Eigentlich hätten die Emissionen seitdem um mehr als fünf Prozent sinken müssen. Man ist also weit davon entfernt, die gesetzten Ziele zu erreichen und zwar durch die Bank alle Staaten, selbst Deutschland mit seinem ehrgeizigen CO² Reduktionsprogramm und EEG ist gescheitert. Daran lassen die Autoren keinerlei Zweifel. Und sie wissen, wovon sie reden.
Lutz Wicke, derzeit Direktor des Instituts für Umweltmanagement an der Europäischen Wirtschaftshochschule hat schon mehrere kritische Studien zum Kyoto-Protokoll vorgelegt, Co-Autor Peter Spiegel ist Mitinitiator des Global Marshall Plans und Co-Autorin Inga Wicke-Thüs unterrichtet Naturwissenschaften.

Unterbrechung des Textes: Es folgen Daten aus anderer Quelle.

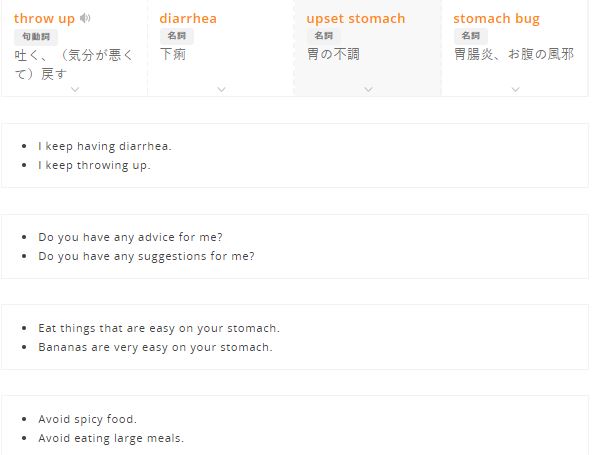Click the 名詞 tag under stomach bug

pyautogui.click(x=471, y=36)
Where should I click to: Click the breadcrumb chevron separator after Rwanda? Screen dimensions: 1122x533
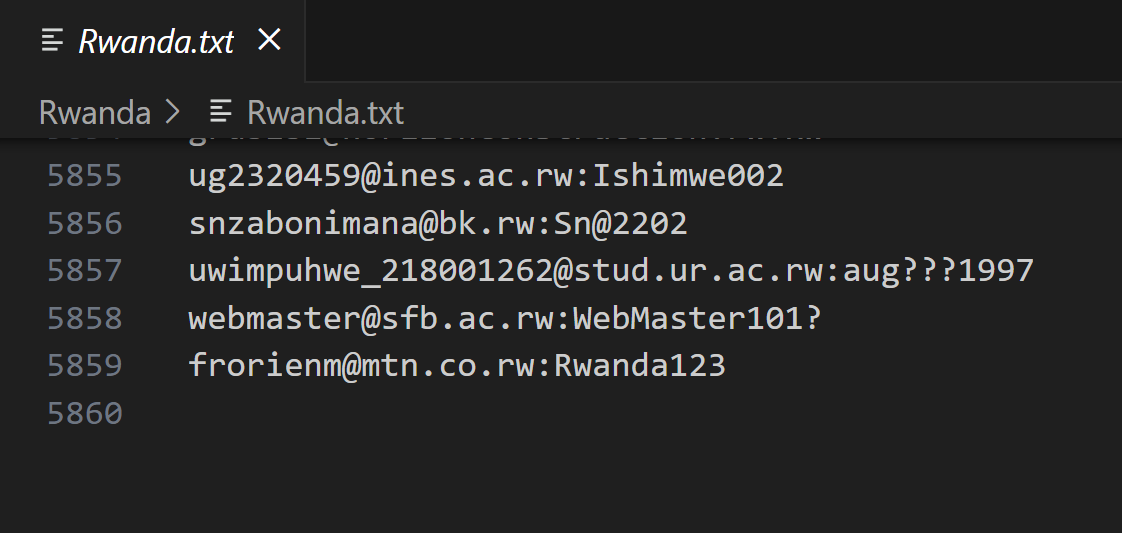(173, 112)
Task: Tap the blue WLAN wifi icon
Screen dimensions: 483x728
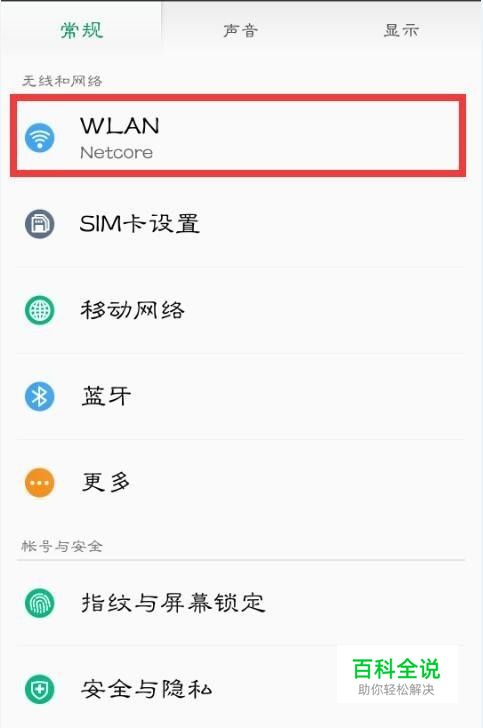Action: (39, 137)
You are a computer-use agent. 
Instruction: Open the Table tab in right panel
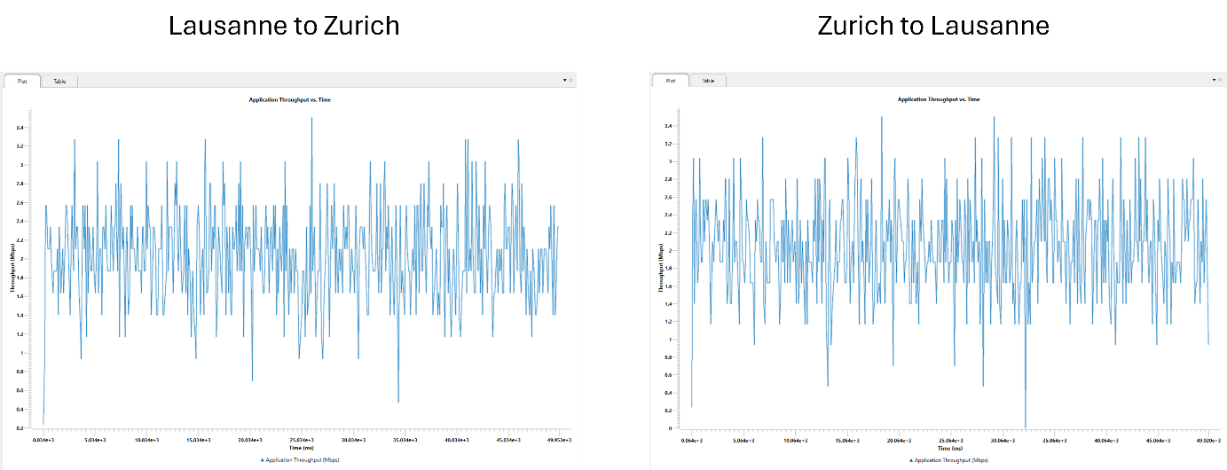707,80
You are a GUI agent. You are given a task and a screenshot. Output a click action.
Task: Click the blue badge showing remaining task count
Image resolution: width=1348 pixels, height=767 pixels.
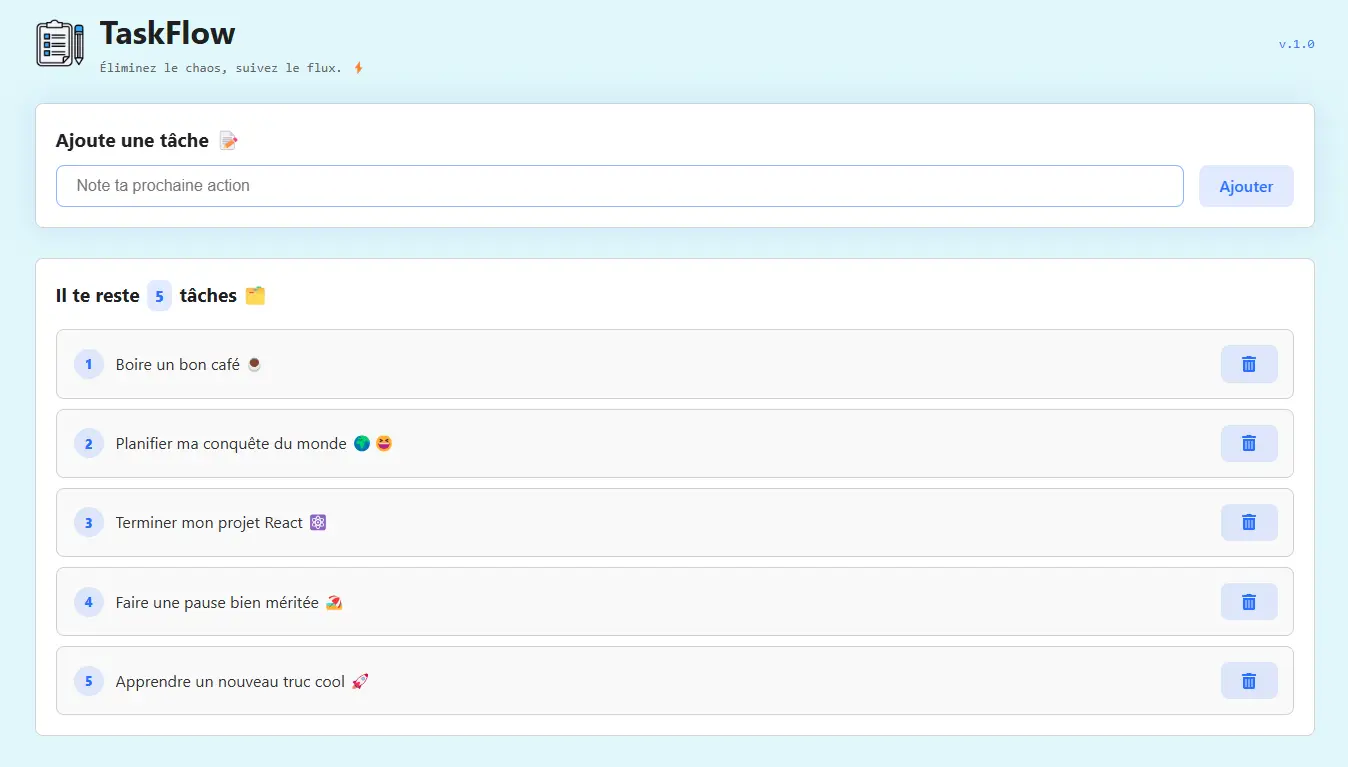pos(159,295)
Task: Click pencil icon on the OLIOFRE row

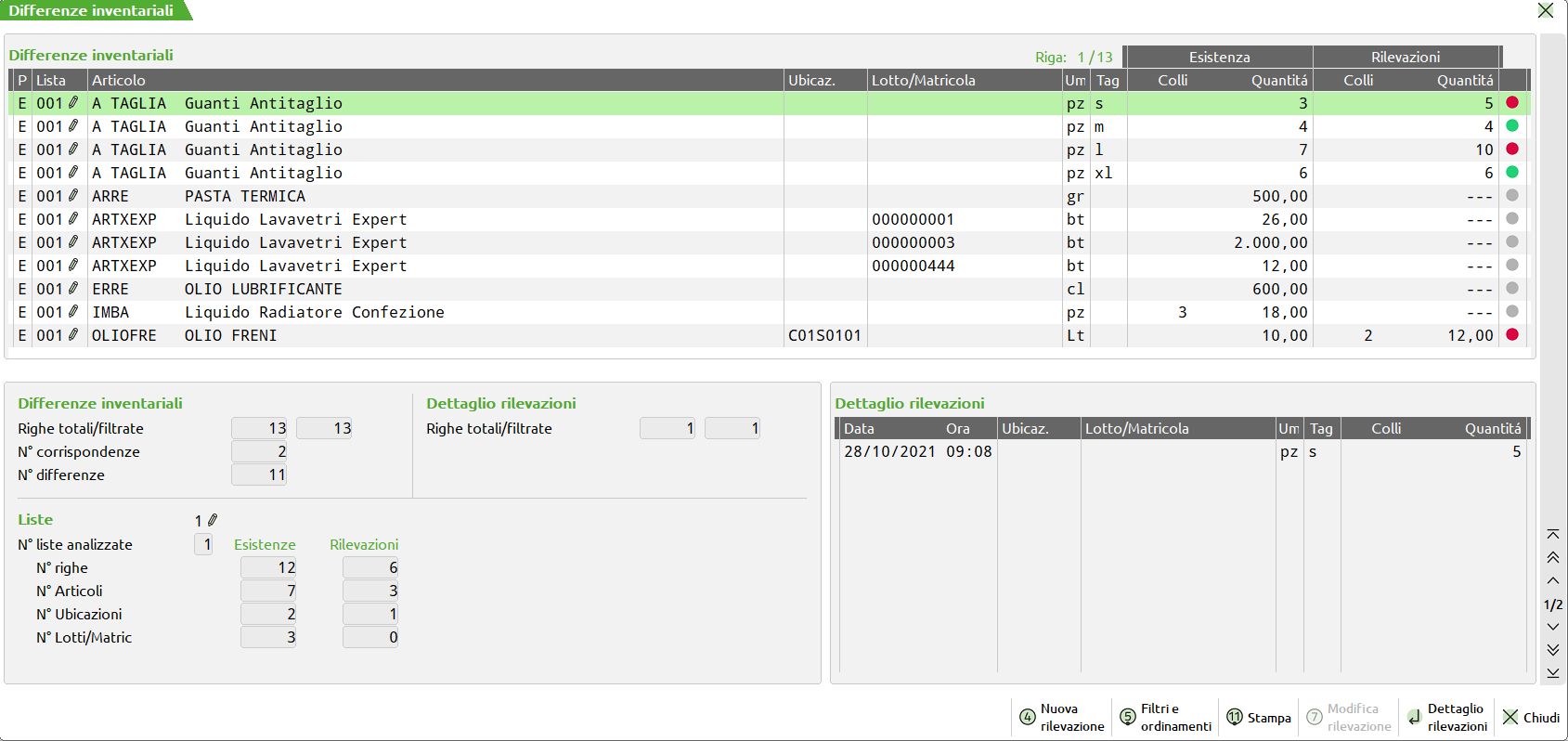Action: 73,335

Der geballte Sachverstand der Autoren zeigt sich schon bei der Beurteilung der Klimaerwärmung, an der es ihrer Meinung nach keinerlei Zweifel mehr geben kann. Die Fakten sprechen eine eindeutige Sprache und sind hier noch einmal klar und verständlich aufgelistet, so wie das ganze Buch durch seine sachlich-präzisen Formulierungen ohne Polemik auffällt.
Zu erwarten ist eine Erwärmung des Erdklimas um 1,5 bis 2 Grad Celsius. Das klingt nach wenig, doch die Auswirkungen sind katastrophal und hier noch einmal beschrieben: drastischer Anstieg des Meeresspiegels, stärkere und häufigere Hurrikans und Taifune, größere Dürre- und Hitzeperioden, ausgedehnte Wüstenbildung.
Es liegt also im Interesse aller Länder, insbesondere der Entwicklungsländer, bald zu handeln. Die einzig gangbare Methode erscheint nun den Autoren in einem weltweiten Emissionshandelskonzept zu liegen. Das soll ihrer Ansicht nach so aussehen: Man einigt sich weltweit auf ein Klimaziel, das bei maximal plus 1,5 bis 2 Grad Celsius, umgerechnet entspräche das weltweit dem Ausstoß von rund 30 Milliarden Tonnen Kohlenstoffdioxid.
Nach dem demokratischen Grundprinzip "one man - one vote" bekommt jedes Land entsprechend seiner Einwohnerzahl Emissionszertifikate zugeteilt und zwar pro Tonne Kohlendioxid ein Zertifikat: Das heißt Deutschland bekäme rund 400 Millionen Klimazertifikate, Indien aber 4,9 Milliarden.
Da die Industriestaaten sehr große Mengen fossiler Brennstoffe verbrauchen, werden sie mit den zugeteilten Zertifikaten nicht auskommen, müssen zusätzliche kaufen. Auf der anderen Seite werden Staaten wie Indien mit über einer Milliarde Einwohnern die ihnen zustehenden Emissionszertifikate nicht aufbrauchen, denn ihr Energieverbrauch liegt erheblich niedriger als der der Industriestaaten.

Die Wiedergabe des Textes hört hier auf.